Lo afirmó el coordinador general de la transición, al afirmar que el país no se va a transformar por arte de magia en la próxima administración.

Vaya que tiene razón, con todo y reforma laboral, la que finalmente se apruebe, ni va a haber más empleo formal ni los sindicatos serán más democráticos y transparentes. Seguirán burlándose de nosotros y los líderes serán más ricos, con sus protectores, los partidos políticos, esperando capitalizar la enorme aportación que estas organizaciones harán en términos de votos para reelegirse o conservar posiciones.

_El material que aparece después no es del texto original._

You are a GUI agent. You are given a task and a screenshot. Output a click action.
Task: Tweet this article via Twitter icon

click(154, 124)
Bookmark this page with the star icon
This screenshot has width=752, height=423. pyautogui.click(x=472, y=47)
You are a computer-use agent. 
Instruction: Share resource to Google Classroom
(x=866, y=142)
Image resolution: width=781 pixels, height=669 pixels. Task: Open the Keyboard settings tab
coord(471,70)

Increíble es que menos de 5 millones determinen las decisiones que afectan a 112 millones y sigan ganando popularidad. Por el estilo vendrá la reforma energética, al igual que la de rendición de cuentas y la fiscal; todo cambiará para que todo siga siendo igual.

Por lo pronto, seguimos acumulando señales de que la crisis está por llegarnos al cuello; las exportaciones ya no crecen como antaño, pronto la producción industrial empezará a crecer menos y el empleo ni con los brujos de Catemaco que trabajan en el IMSS seguirá creciendo como nos informan todos los meses.

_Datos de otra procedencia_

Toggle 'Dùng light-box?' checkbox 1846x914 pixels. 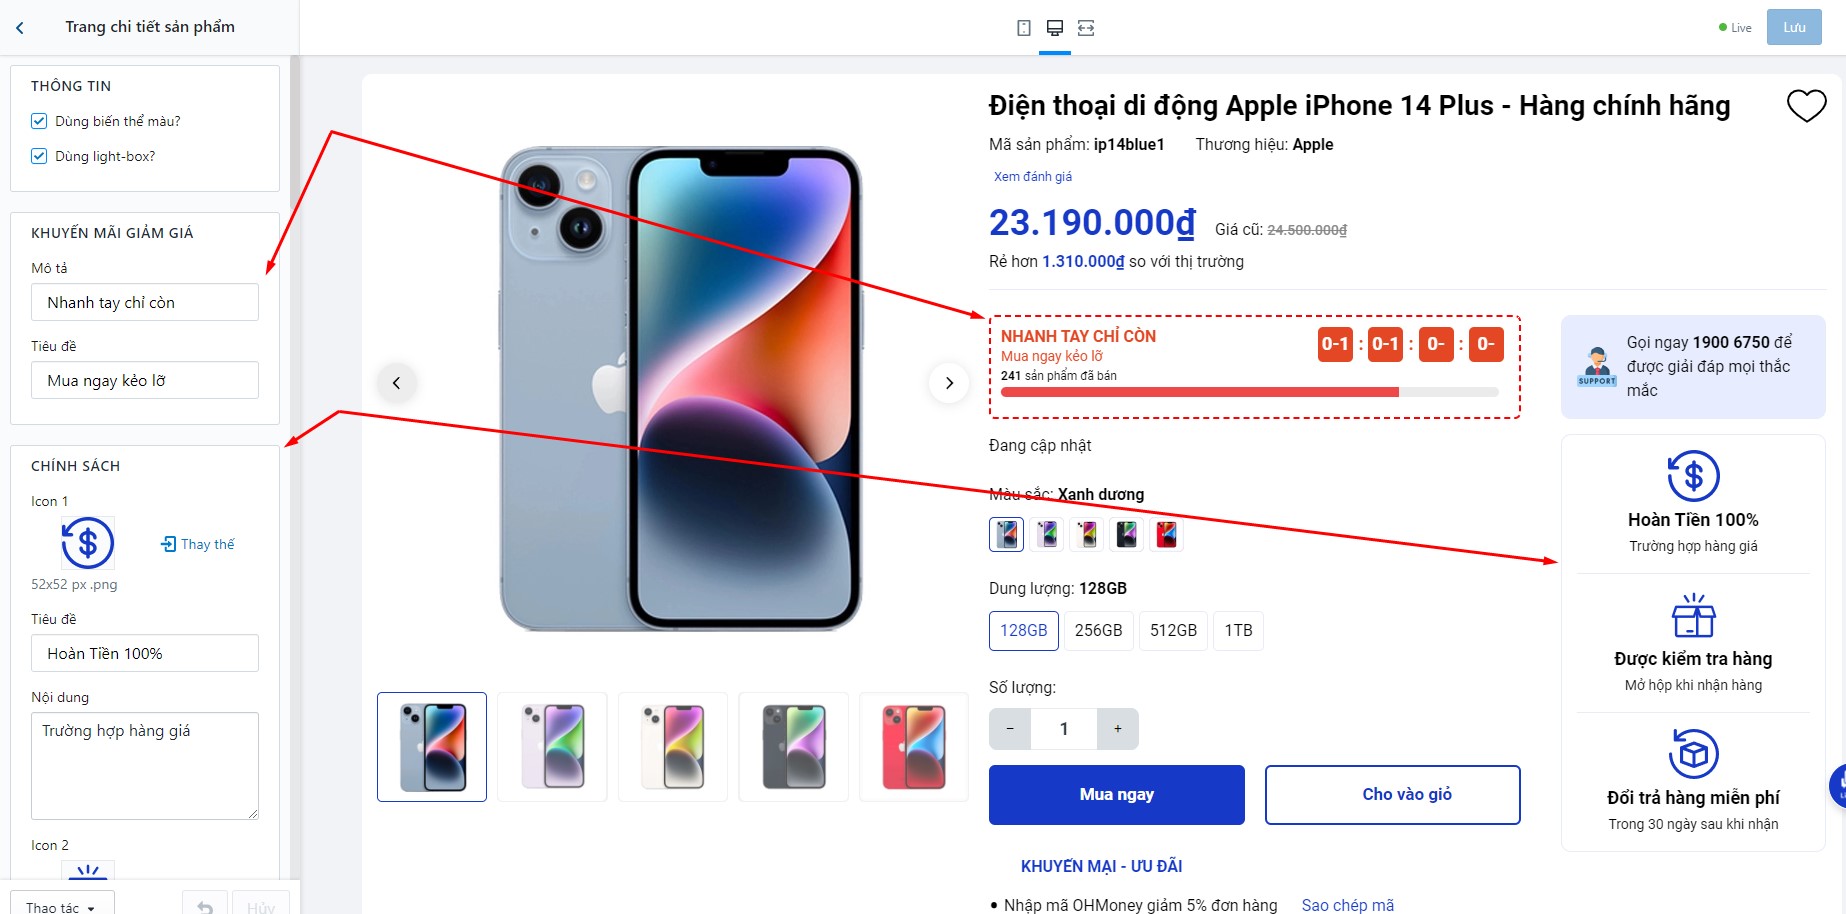point(39,156)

No sólo son esos obstáculos; no hay gas suficiente ni ductos para distribuirlo, la electricidad no ha crecido y posiblemente se vuelva escasa muy pronto, las carreteras con todo y el programa de infraestructura más ambicioso de la historia del país poco aportan; faltan vías de ferrocarril, los servicios de telecomunicaciones son malos y caros, aunque lo más importante: el mercado interno, sigue debilitándose.

El poco empleo formal que se genera es de muy bajos salarios, la informalidad se expande todos los días y la calidad de la educación y los servicios de salud poco hacen para aumentar la productividad y los salarios de la gente pobre.

Aun así, la inversión extranjera es optimista en varias actividades, pero con un mercado interno condenado a seguir en la pobreza y marginación, no hay forma de que se apoye una expansión sostenida de toda la economía; o sea, seguiremos igual. ¿Alguien ha pensado en el plan B?